On Mon, 22 Jan 2024 16:50:53 +0100 Oleg Nesterov <[email protected]> wrote:

> lock_task_sighand() can trigger a hard lockup. If NR_CPUS threads call
> getrusage() at the same time and the process has NR_THREADS, spin_lock_irq
> will spin with irqs disabled O(NR_CPUS * NR_THREADS) time.

It would be super interesting to see Dylan's original report.

Is it possible for carefully-crafted unprivileged userspace to
deliberately trigger this?

2024-01-23 15:59:07

by Oleg Nesterov

[permalink] [raw]
Subject: Re: [PATCH v2 2/2] getrusage: use sig->stats_lock rather than lock_task_sighand()

On 01/22, Andrew Morton wrote:
>
> On Mon, 22 Jan 2024 16:50:53 +0100 Oleg Nesterov <[email protected]> wrote:
>
> > lock_task_sighand() can trigger a hard lockup. If NR_CPUS threads call
> > getrusage() at the same time and the process has NR_THREADS, spin_lock_irq
> > will spin with irqs disabled O(NR_CPUS * NR_THREADS) time.
>
> It would be super interesting to see Dylan's original report.

from "[RFC PATCH] getrusage: Use trylock when getting sighand lock."
https://lore.kernel.org/all/[email protected]/

Processes with many threads run the risk of causing a hard lockup if
too many threads are calling getrusage() at once. This is because a
calling thread with RUSAGE_SELF spins on the sighand lock with irq
disabled, and the critical section of getrusage scales linearly with the
size of the process. All cpus may end up spinning on the sighand lock
for a long time because another thread has the lock and is busy
iterating over 250k+ threads.

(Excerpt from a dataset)
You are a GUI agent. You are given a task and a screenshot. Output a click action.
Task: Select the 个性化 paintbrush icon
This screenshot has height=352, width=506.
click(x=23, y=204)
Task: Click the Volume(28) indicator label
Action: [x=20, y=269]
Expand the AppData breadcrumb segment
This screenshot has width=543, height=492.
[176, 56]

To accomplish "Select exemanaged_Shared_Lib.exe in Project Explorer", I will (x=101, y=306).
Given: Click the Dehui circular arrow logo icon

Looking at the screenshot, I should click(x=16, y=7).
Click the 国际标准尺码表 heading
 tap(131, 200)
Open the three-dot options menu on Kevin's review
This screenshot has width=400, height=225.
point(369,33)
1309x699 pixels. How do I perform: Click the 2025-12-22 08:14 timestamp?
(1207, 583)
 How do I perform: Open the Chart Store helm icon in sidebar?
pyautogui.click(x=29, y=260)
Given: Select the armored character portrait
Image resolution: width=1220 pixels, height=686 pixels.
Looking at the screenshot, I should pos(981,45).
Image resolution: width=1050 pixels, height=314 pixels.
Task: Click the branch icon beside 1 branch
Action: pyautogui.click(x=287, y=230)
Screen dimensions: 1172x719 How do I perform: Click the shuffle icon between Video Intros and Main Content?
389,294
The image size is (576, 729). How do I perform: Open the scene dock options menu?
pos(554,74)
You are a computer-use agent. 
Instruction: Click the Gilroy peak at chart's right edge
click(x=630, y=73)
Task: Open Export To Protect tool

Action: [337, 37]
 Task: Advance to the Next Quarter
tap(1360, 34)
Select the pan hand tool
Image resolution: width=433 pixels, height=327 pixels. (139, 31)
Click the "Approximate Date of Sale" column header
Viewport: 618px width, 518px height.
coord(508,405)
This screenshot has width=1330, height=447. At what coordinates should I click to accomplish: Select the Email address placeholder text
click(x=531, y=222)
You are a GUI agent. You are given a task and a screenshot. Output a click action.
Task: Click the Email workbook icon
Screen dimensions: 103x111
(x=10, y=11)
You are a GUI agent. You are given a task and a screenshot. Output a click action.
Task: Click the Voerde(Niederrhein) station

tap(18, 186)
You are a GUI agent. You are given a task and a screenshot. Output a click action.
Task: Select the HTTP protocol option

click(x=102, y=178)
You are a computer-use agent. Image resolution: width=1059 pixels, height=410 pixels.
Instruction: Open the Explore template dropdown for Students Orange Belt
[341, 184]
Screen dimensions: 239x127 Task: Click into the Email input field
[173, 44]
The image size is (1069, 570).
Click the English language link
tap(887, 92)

▶ To-do list
a) Answer these questions from the getrusage thread:
(i) Which function can trigger a hard lockup?
(ii) Whose original report would Andrew Morton like to see?
(iii) How many threads is the thread holding the lock busy iterating over?
b) List every person named in the getrusage thread.
c) Copy the part of the getrusage thread that begins at the words "Is it possible" and ends after the words "rather than lock_task_sighand()".

▶ In response
a)
(i) lock_task_sighand()
(ii) Dylan's
(iii) 250k+ threads

b) Oleg Nesterov, Andrew Morton, Dylan

c)
Is it possible for carefully-crafted unprivileged userspace to
deliberately trigger this?

2024-01-23 15:59:07

by Oleg Nesterov

[permalink] [raw]
Subject: Re: [PATCH v2 2/2] getrusage: use sig->stats_lock rather than lock_task_sighand()